7. PROJECT SUMMARY/ABSTRACT
By 2030, there will be an estimated half a million hematopoietic cell transplant (HCT) survivors in the US. HCT
survivors have higher rates of late mortality and adverse effects compared to other cancer treatments. Long-
term complications include high rates of cardiovascular disease, metabolic syndrome, and new cancers along
with psychosocial difficulties including elevated cancer-related distress and depression. This proposal
integrates, extends, and improves two successful HCT survivorship programs tested in randomized controlled
trials (RCTs) and will fill a critical gap in care for HCT survivors by providing a novel, technology based
survivorship care program to provide personalized self-management skills and interactive support. The
proposed RCT will be offered to HCT survivors at the point of their greatest need as they transition away from
close monitoring at their transplant centers. It will combine an online, social media and mobile application
INSPIRE program, with a personalized and HCT-specific treatment summary and survivorship care plan
(SCP). Informatics will integrate the data and study conduct resources of the Center for International Blood and
Marrow Transplant Research (CIBMTR) and the National Marrow Donor Program (NMDP). The specific aims
are to: 1) Among HCT survivors with poor health care adherence to cardiometabolic or new cancer
surveillance and/or elevated cancer-related distress, determine the impact of a patient-centered, self-
management stepped care program compared to an active control group provided access to HCT survivorship
best practices; 2) Determine characteristics of intervention participants who require telehealth stepped care at
1-month; and 3) Determine resources that would be needed to sustain the intervention as a national HCT
survivorship program if implemented through the CIBMTR//NMDP (i.e., costs, level of expertise, and use of
intervention components relative to costs). These aims will be accomplished in a multicenter RCT of N=980
2-5 year HCT survivors randomized to a self-management, stepped care program beginning with the online
INSPIRE program plus a personalized SCP (electronically populated with existing CIBMTR data resources)

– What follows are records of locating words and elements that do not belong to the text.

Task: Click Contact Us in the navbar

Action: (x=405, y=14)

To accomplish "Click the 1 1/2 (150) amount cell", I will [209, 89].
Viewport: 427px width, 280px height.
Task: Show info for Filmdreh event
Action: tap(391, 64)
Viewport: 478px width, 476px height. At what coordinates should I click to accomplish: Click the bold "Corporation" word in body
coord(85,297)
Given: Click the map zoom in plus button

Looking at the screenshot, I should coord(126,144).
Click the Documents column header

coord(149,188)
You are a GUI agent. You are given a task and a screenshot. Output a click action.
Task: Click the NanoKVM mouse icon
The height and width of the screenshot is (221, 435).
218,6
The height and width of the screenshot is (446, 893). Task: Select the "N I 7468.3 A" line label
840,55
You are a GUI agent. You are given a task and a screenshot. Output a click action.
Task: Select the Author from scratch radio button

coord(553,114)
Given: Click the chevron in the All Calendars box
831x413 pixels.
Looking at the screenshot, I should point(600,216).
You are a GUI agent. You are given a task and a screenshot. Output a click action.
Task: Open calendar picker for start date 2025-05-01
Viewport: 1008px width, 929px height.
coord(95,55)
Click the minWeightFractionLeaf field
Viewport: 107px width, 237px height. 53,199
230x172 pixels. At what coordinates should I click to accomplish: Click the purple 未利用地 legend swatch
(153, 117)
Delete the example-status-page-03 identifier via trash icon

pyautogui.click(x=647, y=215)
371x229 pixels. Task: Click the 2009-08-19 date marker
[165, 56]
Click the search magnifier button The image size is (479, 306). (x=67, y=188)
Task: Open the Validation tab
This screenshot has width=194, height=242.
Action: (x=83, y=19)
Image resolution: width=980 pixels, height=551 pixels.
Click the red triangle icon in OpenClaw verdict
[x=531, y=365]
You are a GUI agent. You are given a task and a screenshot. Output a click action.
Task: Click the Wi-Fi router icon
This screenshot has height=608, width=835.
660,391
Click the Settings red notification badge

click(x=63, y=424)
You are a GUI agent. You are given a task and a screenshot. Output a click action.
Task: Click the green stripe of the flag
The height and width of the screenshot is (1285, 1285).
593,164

and adding telehealth self-management for those who fail to improve after 1 month, versus an active control
group provided access to the personalized SCP and a control website. Primary outcomes will be improved
adherence to cardiometabolic and second cancer surveillance guidelines and distress at 12 months. The
proposed intervention uses a sustainable informatics administration system for study management and
intervention delivery, and potentially improves effect sizes of earlier studies by adding a larger ‘dose’ of the
intervention through the addition of telehealth stepped care for those who do not respond to the online program
alone. If the program demonstrates efficacy it could be readily implemented to improve the standard of care
nationally for HCT survivors by leveraging the existing infrastructure of the CIBMTR/NMDP.